It would be easier to identify these places if it was the best and the brightest that left. Those with confidence and/or the financial stability to not worry about it can leave. There are plenty of very good and very bright people that don't fall into those categories for one reason or another (young, external factors making it risky to leave, etc).
The problem is also that the best and the brightest aren't wearing always truthful signs on their head marking them as such. There is the bad manager spean "disgruntled former employee" to try to absolve themselves and try to discredit anything they may say.
If it was that obvious then we wouldn't even have interviews.
If you work in tech and you're very bright, it's trivial to see the signs of a bad workplace and be unable to find work elsewhere. I do not believe anyone would choose to stay if they were very talented, because it should have been obvious there were problems and it should have been easy to leave.

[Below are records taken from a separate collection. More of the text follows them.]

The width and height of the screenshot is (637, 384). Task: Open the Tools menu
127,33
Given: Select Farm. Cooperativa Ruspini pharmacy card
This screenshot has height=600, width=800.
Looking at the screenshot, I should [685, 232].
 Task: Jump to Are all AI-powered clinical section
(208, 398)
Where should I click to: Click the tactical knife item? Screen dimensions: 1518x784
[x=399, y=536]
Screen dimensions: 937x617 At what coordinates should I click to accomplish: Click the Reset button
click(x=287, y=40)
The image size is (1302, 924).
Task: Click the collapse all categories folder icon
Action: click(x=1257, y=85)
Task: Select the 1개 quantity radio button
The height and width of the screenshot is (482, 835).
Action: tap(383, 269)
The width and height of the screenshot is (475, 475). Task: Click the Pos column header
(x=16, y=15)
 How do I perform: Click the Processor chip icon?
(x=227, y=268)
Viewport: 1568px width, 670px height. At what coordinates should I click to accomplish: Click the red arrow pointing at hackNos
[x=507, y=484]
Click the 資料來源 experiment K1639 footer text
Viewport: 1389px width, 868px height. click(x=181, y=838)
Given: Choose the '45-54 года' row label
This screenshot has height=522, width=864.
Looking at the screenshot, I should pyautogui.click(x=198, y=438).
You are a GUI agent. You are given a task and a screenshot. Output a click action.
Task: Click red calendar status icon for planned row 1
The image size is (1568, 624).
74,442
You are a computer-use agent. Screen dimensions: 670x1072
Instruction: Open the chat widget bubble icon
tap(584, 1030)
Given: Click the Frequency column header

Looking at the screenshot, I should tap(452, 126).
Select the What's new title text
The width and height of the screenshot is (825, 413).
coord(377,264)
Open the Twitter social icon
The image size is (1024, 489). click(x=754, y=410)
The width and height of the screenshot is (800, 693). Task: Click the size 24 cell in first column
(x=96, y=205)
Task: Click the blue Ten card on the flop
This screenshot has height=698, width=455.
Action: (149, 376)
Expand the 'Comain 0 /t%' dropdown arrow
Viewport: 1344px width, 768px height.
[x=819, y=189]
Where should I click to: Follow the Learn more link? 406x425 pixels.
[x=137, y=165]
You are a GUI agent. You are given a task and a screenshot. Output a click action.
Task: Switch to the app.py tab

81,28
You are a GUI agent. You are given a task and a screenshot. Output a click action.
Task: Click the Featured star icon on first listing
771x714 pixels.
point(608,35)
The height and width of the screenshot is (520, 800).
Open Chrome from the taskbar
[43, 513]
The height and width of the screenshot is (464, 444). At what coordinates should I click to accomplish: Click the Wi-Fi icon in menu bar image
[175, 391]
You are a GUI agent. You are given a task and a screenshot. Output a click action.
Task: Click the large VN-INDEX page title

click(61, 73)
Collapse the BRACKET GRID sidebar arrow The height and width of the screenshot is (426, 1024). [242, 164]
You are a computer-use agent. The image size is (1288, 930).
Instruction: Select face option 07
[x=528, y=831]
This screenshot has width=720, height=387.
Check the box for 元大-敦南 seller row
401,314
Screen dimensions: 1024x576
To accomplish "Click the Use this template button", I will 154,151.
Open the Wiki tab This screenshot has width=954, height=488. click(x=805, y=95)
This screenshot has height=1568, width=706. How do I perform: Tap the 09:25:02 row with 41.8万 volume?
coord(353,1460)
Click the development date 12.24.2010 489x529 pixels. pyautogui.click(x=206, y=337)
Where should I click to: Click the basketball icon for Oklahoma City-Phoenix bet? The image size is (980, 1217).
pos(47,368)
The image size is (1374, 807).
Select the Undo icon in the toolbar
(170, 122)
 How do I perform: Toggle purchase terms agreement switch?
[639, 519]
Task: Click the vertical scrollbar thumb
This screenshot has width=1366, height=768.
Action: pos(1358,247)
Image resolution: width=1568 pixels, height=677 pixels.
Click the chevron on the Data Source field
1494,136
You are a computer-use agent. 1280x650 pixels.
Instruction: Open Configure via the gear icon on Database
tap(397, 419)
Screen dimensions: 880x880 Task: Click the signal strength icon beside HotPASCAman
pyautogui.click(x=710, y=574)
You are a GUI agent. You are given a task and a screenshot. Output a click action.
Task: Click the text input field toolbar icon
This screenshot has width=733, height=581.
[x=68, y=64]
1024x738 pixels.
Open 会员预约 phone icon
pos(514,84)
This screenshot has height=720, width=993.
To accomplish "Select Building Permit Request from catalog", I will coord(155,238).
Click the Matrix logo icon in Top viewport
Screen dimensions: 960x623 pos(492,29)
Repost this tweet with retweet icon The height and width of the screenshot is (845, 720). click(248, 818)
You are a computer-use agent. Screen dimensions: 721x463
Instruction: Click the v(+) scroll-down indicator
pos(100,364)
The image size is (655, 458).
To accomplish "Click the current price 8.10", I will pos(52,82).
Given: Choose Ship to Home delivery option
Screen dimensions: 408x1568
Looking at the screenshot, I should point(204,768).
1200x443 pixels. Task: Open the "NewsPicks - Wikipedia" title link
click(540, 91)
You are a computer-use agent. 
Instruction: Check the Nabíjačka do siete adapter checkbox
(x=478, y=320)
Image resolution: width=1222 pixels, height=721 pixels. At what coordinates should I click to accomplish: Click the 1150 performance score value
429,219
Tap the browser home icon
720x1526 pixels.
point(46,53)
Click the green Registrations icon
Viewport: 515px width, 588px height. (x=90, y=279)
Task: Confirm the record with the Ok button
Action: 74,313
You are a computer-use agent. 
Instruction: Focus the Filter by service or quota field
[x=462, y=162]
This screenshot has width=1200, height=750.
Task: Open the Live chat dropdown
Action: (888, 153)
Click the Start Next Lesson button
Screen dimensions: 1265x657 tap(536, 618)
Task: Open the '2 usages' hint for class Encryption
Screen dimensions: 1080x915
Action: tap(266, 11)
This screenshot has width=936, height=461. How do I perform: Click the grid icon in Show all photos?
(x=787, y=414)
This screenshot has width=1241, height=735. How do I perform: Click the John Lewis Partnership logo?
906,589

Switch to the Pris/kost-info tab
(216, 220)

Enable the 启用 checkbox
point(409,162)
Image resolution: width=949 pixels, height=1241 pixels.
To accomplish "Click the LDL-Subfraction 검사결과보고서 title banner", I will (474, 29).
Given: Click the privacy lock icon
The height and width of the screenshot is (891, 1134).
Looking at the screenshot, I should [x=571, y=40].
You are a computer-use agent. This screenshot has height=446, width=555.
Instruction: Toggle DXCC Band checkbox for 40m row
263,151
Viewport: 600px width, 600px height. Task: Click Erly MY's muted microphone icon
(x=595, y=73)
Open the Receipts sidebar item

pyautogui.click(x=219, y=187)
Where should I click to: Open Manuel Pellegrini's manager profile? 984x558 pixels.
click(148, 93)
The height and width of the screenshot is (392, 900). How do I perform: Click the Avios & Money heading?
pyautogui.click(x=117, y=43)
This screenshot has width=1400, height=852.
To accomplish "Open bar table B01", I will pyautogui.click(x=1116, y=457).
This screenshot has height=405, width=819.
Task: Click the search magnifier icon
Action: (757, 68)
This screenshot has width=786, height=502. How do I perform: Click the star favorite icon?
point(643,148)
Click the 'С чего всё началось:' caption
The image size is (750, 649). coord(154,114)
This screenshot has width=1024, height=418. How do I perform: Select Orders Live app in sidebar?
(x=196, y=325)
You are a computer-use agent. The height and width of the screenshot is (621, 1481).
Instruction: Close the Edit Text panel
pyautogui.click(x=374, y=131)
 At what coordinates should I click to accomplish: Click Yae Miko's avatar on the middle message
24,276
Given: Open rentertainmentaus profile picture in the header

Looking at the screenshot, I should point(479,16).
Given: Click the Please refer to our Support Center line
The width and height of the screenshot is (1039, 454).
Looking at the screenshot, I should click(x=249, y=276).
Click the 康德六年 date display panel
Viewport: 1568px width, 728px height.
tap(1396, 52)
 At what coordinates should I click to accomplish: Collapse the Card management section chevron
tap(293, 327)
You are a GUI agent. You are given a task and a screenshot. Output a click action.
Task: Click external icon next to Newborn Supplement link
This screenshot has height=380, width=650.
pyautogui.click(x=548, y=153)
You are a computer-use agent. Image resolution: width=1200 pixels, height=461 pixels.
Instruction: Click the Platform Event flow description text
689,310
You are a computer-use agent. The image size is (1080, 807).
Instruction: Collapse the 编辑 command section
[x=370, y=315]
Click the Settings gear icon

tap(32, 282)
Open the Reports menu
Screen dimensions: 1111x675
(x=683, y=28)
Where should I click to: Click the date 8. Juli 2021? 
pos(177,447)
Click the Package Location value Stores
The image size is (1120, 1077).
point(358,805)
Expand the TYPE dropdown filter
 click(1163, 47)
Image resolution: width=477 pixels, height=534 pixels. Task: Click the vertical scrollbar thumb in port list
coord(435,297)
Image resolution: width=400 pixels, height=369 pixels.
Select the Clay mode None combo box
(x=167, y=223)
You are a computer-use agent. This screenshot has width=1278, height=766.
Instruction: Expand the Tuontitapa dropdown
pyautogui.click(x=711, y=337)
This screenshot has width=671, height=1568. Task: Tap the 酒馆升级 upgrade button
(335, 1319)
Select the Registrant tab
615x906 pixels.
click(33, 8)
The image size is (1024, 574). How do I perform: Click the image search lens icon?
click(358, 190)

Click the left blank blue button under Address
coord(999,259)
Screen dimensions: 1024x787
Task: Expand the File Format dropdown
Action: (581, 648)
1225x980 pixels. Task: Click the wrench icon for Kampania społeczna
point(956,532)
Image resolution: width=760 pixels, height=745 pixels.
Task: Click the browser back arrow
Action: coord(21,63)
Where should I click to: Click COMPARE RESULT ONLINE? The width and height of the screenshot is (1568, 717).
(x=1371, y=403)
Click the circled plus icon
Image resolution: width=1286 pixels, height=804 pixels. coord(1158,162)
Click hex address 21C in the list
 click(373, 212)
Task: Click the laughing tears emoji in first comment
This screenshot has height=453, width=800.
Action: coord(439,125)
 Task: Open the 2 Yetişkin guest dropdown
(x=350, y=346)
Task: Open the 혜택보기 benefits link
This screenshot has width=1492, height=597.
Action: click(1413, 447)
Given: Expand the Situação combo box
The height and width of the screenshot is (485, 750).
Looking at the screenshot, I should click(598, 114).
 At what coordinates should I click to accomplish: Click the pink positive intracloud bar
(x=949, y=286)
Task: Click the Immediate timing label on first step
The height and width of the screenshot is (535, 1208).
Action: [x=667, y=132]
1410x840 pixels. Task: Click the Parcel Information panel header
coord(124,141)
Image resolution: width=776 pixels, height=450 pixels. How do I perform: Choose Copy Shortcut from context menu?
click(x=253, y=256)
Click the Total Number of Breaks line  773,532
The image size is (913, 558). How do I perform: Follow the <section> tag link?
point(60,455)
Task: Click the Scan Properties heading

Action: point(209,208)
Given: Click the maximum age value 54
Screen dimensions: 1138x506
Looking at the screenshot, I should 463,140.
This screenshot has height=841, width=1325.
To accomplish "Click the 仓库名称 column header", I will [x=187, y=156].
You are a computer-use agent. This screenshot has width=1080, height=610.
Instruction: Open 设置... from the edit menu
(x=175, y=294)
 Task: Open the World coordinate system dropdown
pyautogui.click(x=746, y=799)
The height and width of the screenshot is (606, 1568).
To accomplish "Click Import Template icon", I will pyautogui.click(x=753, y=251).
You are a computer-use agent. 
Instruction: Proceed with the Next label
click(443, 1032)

Everybody I know in tech that's any good has no problem finding a new job on short notice, including people with less than one year of experience.
That doesn't change the fact that in the current job market they can trivially find a new job. That may not be true in the future but there's no reason not to take advantage of it now.
You sound like you have no more than a handful of years of professional (i.e., taxed paid FT) work experience (if any).
As you get older, jobs aren’t as interchangeable.
Consider at least:
- compensation
- scope
- niche fields
- culture
- work life balance, family policies
- location
- golden handcuffs
- network
I can (and have) found new high paying (at least they were for me at the time) jobs within 1-2 weeks of deciding to look to jump and signing an offer. But as I’ve grown older, that doesn’t fly anymore. If I’m taking a new role, I require certain compensation levels, and that comes with certain output/WLB expectations, which means I need to find it interesting, and my family needs to be ok with the value proposition.
All of those things narrow the search space down quite a bit. Then as you’re more and more senior, and if you can command a large compensation package, it’s usually no longer a 1-2 week ordeal (after initial phone interviews, I had 10 interview sessions over 3 weeks for my current role).
You’re also no longer being interviewed by random engineers and PMs, but higher ups with busier schedules that means it’s no longer a concise 4-5 hour thing.
You might eventually hit a stage in your career where as a candidate, you get to pick a panel for you to interview for a second on-site. These things take time to coordinate and schedule.
I've got about a decade of experience. I still find it relatively trivial to switch jobs. Maybe that'll change as I get older, but so far it hasn't been an issue even when dealing with FAANG. Maybe I'm just lucky.
I think it's pretty obvious I'm referring to SV companies (if not then my apologies), since we're talking about an SV company on HN. Obviously the job market is different in other parts of the world, the same way finance is better compensated in New York.
If you think this is wild, just move to SV and it'll become your new normal.